I hesitate at the door, thinking of the consequences if the Weavers ever find out. Of Mina Ma’s anxiety when she wakes up to find me gone. Of going to Lancaster on my own, when I’ve never taken a step farther than the lakeshore alone before.
I close my eyes, then walk out.
The afternoon sunlight flashes across the water as I walk up the familiar road, leaving behind the cottage. The leaves on many of the trees have turned red and orange already, and tour boats bob on the main lake, flanked by sloping green hills. I pass the old church and the cemetery.
The road up to the train station feels very long. It winds gently around many bends and rows of tall, dark trees that whisper to one another in the fading sun. A bird swoops over my head, cawing, and it sounds like it’s saying “Eva’s gone, Eva’s gone!”
I pass a lamppost and remember the man leaning against it with his old map. What if there’s someone else out here watching me? What if he really was a hunter?
I get to the station and buy my ticket. As the lady behind the counter punches in my request, I touch the back of my neck, smoothing wayward wisps of my hair, making sure my Mark is well and truly hidden. The lady gives me my ticket with a smile and I smile back, enjoying the freedom of being a girl, no more or less. The train is waiting and I climb aboard. When we jolt ahead, I know it’s too late to go back, and I sink deeper into my seat, my nerves rattling on edge.
It gets darker as the next hour wears on. Flashes of light from the motorway signal the cars moving along at blistering speeds. Fog rolls in across the hills. It slips over the road and the trees and I have to screw my forehead up to see properly through the window. I try not to think of how easy it would be to not go back at all. When an echo replaces their other, the Weavers plant a tracker in their body. But I haven’t replaced Amarra, so I’m tracker-free. If I wanted to, I could flee. It would take them weeks to find me. If they found me at all.
The sun’s completely gone by the time I arrive in Lancaster. I have no trouble finding my way out of the station and down the road. I never forget my way around places. I rarely forget anything.
At the top of Sean’s street, my phone rings. A heavy sense of dread sinks into my stomach. I answer the call and silently accept Mina Ma’s shouts, questions, and criticisms of my character. She’s furious and anxious, but when I tell her I’m only yards away from Sean’s house, the anxiety vanishes and leaves only the fury. After threatening to throttle me (“Who needs the Weavers? Wait till I get my hands on you!”), she asks how I plan to get home.
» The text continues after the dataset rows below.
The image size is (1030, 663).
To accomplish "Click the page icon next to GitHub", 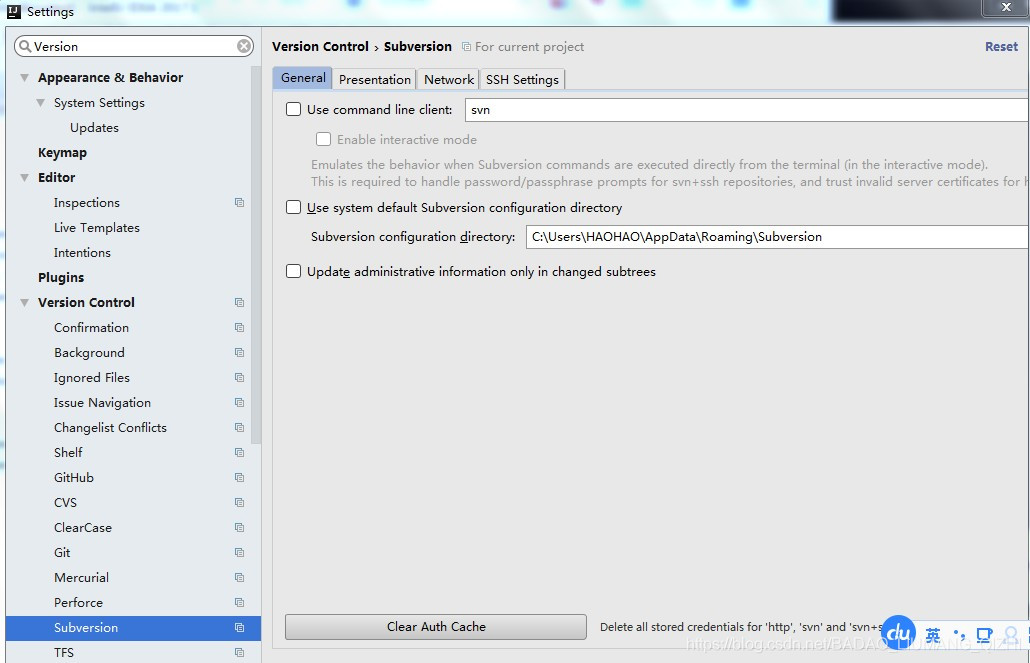I will point(239,477).
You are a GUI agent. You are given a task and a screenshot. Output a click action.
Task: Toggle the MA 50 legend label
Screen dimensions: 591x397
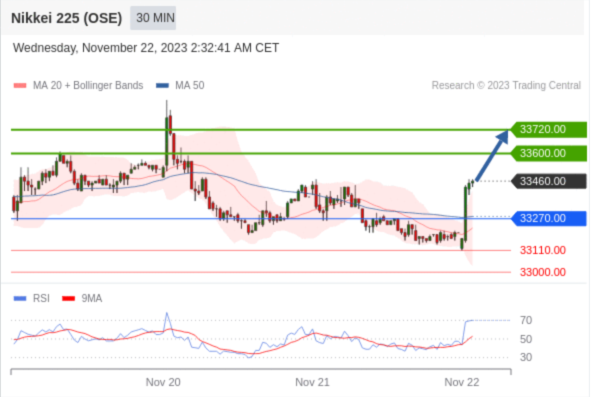pos(190,86)
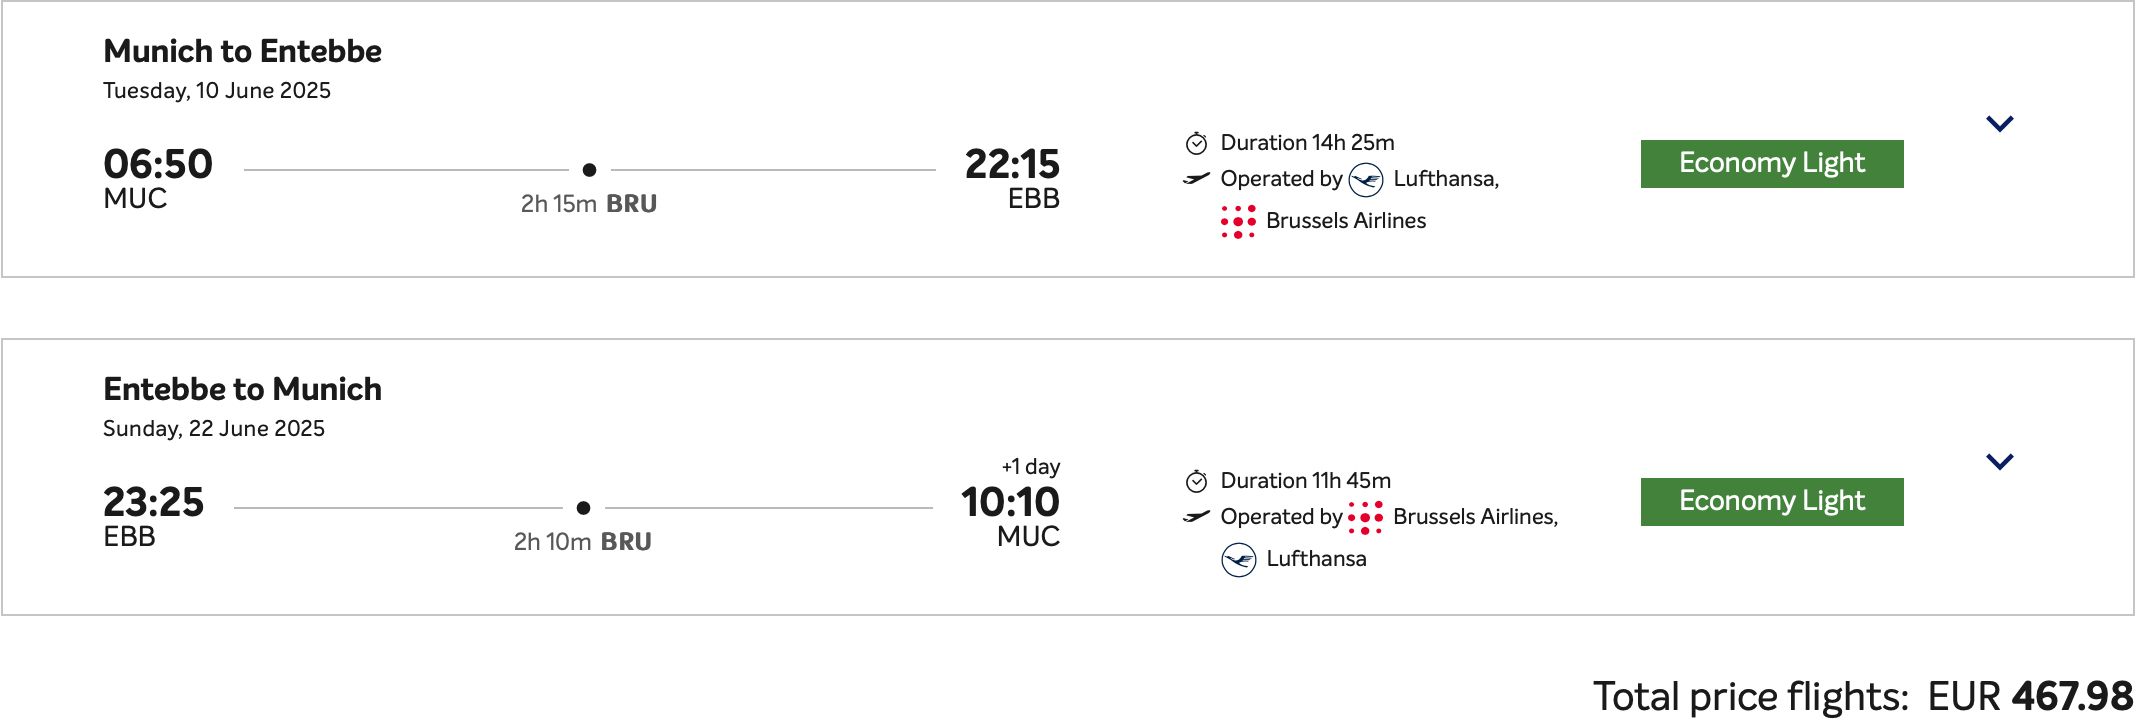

I tell her I was going to take the train back. She says she’ll be waiting, in a tone so ominous I shudder, and hangs up.
I put the phone away, enviously watching a pair of girls at the other end of the street. They’re wearing pretty dresses and high heels and look like they’re going somewhere nice for dinner or to a party.
By the time I get to Sean’s house, I feel drained, drawn taut by the terror and thrill. I hesitate outside the house, catching my breath, wondering what to do if his mother opens the door.
But here I have an unexpected splash of luck. Before I can knock, the door opens, and there’s Sean. He must have just gotten out of the shower because his hair is damp, like dark sparrows’ feathers. His jaw is rough with stubble. He never shaves until he starts looking scruffy. His face is stony and his eyes are blazing.
“What the f*ck are you doing here?” he demands, very quietly.
I sway slightly on the doorstep. I try to show him my bag, but my arm refuses to move. “I brought milk,” I say.